Ovviamente il gravoso peso delle responsabilità, di un destino incerto e la sensazione che da questo momento in poi tutto potrebbe andare male, malissimo, non è una sensazione che riguarda unicamente Geralt. Un Geralt provato ed appesantito dagli eventi. Emotivamente distrutto. Dagli occhi fragili, stanchi e cerchiati da un dolore che non può sfogare. Non è davvero il momento per leccarsi le ferite, per chiudersi in mutismo e aspettare che il tempo, come sempre, possa far cicatrizzare i “tagli” più profondi all’interno del proprio animo. E se anche Kaer Morhen funge comunque da luogo di ristoro, riposo e decompressione, è anche il luogo dell’addestramento, della preparazione e del confronto con i propri fantasmi.

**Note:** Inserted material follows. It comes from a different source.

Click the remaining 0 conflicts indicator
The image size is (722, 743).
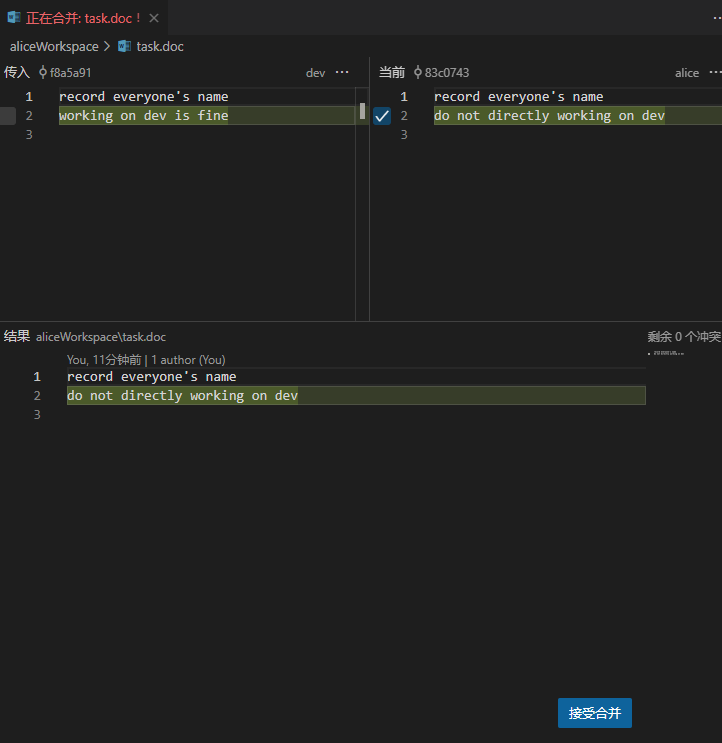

Henry Cavill in questo conferma essere l’interprete perfetto per Geralt. Ci crede, ci crede fino in fondo e, come stiamo vedendo in questa recensione di The Witcher 2, ci crede ancora di più in questa fase. Il ruolo perfetto per lui dove, sebbene famoso per la sua monoespressione utilissima nel caso di un personaggio come quello dello strigo, riesce a comunicare tantissimo con lo sguardo (nonostante quelle detestabili lenti a contatto). Si crea un intenso rapporto di empatia con lui. Lo si comprende, lo si capisce, lo si vorrebbe anche aiutare, consolare in un certo qual senso. È come se si trovasse in una seconda pelle, e gli dona tantissimo.
E questo, come dicevo, non vale solo per Geralt ma vale anche Ciri, la quale condivide lo stesso bagaglio emozionale dello strigo, con la differenza che stiamo parlando di una pre-adolescente che si ritrova orfana di tutto: casa, famiglia, affetto, sicurezze e certezze. Deve andare incontro a quello che sembra essere un destino tanto oscuro quanto crudele, sotto gli occhi di chi continua a metterla alla prova, alza uno scudo di freddezza e incapacità di comprensione nei confronti di una giovanissima ragazza catapultata in un mondo di mostri.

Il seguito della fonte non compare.